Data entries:
---

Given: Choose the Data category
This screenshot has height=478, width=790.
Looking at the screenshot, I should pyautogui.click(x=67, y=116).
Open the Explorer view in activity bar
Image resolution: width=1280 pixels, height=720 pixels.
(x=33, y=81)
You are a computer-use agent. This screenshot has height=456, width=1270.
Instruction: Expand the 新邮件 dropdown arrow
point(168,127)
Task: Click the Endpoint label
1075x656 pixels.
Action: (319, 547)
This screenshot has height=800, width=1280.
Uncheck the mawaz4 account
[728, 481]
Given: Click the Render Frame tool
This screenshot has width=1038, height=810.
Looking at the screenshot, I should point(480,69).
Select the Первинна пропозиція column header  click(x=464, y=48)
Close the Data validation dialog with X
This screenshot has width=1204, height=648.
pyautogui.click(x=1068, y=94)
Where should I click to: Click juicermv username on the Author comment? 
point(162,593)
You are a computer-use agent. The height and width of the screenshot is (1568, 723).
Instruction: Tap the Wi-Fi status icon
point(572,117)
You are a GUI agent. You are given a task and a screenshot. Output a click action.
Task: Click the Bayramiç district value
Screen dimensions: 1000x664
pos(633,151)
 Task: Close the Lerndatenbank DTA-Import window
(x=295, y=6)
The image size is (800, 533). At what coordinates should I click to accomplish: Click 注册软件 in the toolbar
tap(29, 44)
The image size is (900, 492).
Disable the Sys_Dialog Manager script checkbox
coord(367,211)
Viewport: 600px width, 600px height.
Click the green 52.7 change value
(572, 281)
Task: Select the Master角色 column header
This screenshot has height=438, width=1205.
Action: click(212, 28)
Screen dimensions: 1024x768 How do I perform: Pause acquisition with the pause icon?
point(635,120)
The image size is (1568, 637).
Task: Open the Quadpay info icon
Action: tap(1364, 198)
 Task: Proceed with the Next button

---

▶ PROBLEM: When a line of the records holds the word "column", copy that line.

▶ ANSWER BOX:
Select the Первинна пропозиція column header  click(x=464, y=48)
Task: Select the Master角色 column header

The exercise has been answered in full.